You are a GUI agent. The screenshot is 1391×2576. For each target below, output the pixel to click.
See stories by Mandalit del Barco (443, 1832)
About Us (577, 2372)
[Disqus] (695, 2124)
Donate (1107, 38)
--
> [Exercise description]: Write each entry out again, exactly as it reads above.

> [Solution]:
You are a GUI agent. The screenshot is 1391×2576. For each target below, output the pixel to click.
See stories by Mandalit del Barco (443, 1832)
About Us (577, 2372)
[Disqus] (695, 2124)
Donate (1107, 38)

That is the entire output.